**Data shown**
- - -

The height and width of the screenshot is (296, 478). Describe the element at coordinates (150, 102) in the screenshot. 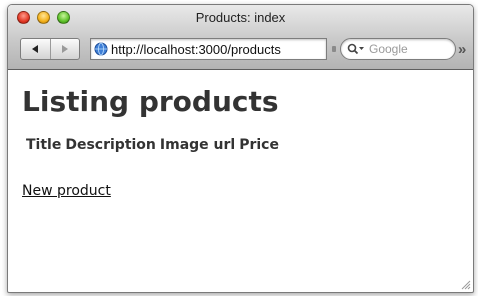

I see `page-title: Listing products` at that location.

- - -

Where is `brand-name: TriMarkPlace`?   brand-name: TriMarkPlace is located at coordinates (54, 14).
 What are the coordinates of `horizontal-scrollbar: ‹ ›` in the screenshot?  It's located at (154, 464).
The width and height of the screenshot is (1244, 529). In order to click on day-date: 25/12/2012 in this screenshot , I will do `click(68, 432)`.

- - -

**Task item**
Duplicate the data from the line with "What are the" to the line with "The width and", including both of those lines.

**Answer box**
 What are the coordinates of `horizontal-scrollbar: ‹ ›` in the screenshot?  It's located at (154, 464).
The width and height of the screenshot is (1244, 529). In order to click on day-date: 25/12/2012 in this screenshot , I will do `click(68, 432)`.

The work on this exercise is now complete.